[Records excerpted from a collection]

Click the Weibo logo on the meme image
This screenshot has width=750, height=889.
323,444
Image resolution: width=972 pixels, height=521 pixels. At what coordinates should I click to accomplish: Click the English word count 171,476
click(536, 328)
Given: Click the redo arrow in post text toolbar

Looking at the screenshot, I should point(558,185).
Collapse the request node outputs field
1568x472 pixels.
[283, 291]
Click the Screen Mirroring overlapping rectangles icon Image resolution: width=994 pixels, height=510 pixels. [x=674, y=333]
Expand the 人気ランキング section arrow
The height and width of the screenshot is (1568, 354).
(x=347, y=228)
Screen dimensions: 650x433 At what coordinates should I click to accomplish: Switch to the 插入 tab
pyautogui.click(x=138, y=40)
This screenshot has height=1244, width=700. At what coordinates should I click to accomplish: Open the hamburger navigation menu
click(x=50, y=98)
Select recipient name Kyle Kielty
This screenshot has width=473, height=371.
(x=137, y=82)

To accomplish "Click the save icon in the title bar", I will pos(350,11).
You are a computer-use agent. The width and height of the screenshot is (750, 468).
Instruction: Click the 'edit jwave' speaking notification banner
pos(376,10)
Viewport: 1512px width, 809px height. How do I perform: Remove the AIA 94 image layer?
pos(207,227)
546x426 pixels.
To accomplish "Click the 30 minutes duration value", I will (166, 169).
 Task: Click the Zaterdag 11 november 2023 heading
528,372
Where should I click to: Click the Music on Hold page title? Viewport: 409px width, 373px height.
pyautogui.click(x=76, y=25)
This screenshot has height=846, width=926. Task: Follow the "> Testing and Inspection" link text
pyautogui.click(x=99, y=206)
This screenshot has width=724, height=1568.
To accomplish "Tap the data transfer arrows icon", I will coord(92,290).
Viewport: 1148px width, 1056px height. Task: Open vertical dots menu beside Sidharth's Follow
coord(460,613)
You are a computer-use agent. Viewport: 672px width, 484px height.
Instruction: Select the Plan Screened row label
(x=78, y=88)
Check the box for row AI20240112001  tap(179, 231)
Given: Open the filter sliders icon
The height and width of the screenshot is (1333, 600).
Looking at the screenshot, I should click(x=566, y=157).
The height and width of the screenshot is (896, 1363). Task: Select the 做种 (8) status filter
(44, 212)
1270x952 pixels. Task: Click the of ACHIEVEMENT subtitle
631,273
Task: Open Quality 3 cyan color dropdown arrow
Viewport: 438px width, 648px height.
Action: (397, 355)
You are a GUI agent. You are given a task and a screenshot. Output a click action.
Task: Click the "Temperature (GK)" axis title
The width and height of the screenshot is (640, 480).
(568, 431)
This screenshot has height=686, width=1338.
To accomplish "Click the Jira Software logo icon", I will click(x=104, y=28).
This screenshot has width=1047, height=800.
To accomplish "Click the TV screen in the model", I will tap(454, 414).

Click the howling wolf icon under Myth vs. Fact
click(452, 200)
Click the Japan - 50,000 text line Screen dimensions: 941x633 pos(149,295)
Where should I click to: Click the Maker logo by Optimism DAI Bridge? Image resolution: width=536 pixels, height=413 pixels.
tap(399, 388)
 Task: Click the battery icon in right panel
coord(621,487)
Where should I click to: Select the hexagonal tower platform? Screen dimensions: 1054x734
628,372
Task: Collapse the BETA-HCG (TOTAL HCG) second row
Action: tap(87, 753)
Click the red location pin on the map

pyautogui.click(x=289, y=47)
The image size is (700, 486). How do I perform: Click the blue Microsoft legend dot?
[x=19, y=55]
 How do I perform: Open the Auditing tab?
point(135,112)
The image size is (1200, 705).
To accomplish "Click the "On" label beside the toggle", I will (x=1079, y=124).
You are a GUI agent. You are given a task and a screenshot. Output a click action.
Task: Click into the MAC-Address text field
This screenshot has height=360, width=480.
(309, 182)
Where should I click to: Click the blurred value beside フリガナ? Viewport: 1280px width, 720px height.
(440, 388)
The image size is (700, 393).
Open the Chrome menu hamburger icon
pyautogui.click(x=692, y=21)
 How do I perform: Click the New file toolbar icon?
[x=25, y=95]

» **Task instructions**
From the data above, show each line that contains "computer".

» **Answer space**
You are a computer-use agent. The width and height of the screenshot is (750, 468).
You are a computer-use agent. Viewport: 672px width, 484px height.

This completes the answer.